Saturday, May 26, 2012

After nearly a month of no more Facebook...

First, a brief shout out to EROCx1 for following this pseudo-blog of mine, the only one of my former Facebook friends to do so.

It's been very interesting observing the sort of "hole" in my day-to-day since leaving FB nearly a month ago. My departure became official on May 15th, which was the "date of no return" after which I would no longer be able to restore my terminated account.

Although I had announced my intentions around deleting my account a couple weeks ahead of time, I've since learned that some people were unaware of my intentions, and that the less-sophisticated among them assumed they had been un-friended. This was a risk I was willing to take, obviously. I just figured that anyone close enough to me to matter would (eventually) discover what had happened.

Aside from all of that, I have been suffering some loss in the sense that a couple good "in real life" friends are very active on FB, and it was the primary method for me to keep abreast with the events in their lives. Consequently, I have been trying to adjust to the new situation.

These changes offer me the opportunity to restructure how i socialize online, while honoring my major concerns around services like Facebook. I currently envision being much more involved in blogging and the communities associated with the blog services I use. This is my most "public" blog, the one which will be the most "safe for work." There may be other blogs which I never mentioned on FB (unlike this one--which I had explicitly listed within my "info" on Facebook) that I now have more time to develop and enioy.

So it's been a bit of a mixed bag.
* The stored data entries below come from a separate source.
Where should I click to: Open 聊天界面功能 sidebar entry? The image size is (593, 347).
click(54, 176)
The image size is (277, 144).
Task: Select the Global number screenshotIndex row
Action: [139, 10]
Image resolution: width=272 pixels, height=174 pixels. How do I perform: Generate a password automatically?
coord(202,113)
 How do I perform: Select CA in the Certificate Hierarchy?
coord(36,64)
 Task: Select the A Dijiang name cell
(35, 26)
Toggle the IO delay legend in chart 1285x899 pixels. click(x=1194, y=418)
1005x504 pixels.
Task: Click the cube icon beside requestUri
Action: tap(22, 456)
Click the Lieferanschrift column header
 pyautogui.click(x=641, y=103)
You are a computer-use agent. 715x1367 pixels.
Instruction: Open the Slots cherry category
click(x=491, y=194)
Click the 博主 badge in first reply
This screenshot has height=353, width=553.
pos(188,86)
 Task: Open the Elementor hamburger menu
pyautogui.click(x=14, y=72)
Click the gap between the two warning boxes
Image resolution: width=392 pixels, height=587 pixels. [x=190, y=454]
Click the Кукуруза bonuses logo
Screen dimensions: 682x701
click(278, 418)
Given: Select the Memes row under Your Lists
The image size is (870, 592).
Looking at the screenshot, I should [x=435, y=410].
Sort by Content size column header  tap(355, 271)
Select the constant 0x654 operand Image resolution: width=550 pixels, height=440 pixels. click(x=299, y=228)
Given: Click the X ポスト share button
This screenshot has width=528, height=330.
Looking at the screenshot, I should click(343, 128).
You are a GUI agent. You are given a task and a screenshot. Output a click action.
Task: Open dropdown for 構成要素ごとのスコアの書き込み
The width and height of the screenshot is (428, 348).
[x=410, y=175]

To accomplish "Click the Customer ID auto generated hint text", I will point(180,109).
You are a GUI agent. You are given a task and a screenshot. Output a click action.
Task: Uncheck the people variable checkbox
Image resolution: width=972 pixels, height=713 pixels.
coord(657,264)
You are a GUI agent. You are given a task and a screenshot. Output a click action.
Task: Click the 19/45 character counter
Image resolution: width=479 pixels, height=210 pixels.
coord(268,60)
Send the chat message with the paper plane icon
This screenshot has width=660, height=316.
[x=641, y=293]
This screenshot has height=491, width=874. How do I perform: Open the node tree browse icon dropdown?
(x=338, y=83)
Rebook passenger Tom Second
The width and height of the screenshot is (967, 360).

I am committed to my decision to leave; it was the right thing for me to do on multiple levels. But I'm also feeling a bit "cut off" from some of the people I care about, and I need to sort out how best to remedy that.

In closing, I'd like to share a couple resources which helped inspire my decision to leave Facebook. A very interesting talk by Eben Moglen called Freedom in the Cloud became a sort of tipping point for me--despite the fact that it took me more than a year to leave FB after being inspired to do so. Another interesting article drew attention to some discomfort I had been experiencing with the social climate of FB from the very beginning (I opened my account in 2006, but didn't become active until 2008), and concerns the idea of "Faux Friends."

May you enjoy a beautiful now!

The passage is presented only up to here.